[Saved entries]
************

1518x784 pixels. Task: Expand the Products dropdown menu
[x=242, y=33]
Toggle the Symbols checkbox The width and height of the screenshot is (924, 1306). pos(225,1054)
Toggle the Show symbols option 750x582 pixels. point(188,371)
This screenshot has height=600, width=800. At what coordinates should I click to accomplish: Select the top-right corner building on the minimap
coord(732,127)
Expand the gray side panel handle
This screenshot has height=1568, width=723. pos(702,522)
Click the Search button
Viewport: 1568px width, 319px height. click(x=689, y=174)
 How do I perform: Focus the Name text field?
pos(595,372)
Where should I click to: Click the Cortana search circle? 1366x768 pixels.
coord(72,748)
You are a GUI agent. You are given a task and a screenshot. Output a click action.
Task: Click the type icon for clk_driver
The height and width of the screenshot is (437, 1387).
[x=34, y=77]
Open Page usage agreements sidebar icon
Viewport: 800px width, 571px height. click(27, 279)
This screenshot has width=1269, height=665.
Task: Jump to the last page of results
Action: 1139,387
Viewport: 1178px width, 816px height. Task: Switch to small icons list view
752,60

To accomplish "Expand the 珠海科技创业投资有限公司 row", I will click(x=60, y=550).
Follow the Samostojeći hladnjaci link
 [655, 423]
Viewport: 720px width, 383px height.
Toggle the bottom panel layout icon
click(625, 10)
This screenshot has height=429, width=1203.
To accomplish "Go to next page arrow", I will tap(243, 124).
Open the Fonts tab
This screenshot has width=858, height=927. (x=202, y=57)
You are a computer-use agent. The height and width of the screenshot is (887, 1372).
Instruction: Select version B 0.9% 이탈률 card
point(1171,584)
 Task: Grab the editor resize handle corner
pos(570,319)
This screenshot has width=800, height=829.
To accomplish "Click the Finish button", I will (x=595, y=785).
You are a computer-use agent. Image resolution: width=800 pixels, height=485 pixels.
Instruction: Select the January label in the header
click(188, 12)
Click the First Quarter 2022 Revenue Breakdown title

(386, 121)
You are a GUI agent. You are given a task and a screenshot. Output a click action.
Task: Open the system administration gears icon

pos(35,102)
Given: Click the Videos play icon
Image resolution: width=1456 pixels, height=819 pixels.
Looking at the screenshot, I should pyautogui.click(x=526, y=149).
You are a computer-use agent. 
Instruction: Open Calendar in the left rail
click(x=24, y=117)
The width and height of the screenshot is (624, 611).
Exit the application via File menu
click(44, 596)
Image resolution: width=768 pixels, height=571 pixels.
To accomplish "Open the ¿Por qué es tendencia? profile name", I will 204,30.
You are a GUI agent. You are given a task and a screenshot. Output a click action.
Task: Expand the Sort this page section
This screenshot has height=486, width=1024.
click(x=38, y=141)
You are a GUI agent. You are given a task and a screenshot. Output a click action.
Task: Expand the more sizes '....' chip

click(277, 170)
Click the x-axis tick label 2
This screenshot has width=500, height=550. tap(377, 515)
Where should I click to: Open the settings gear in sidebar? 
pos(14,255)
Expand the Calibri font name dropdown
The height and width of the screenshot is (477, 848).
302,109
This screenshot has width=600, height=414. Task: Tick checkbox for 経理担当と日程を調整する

************

Count the lines above in which the string "will" occurs, and write the number with no other text.

4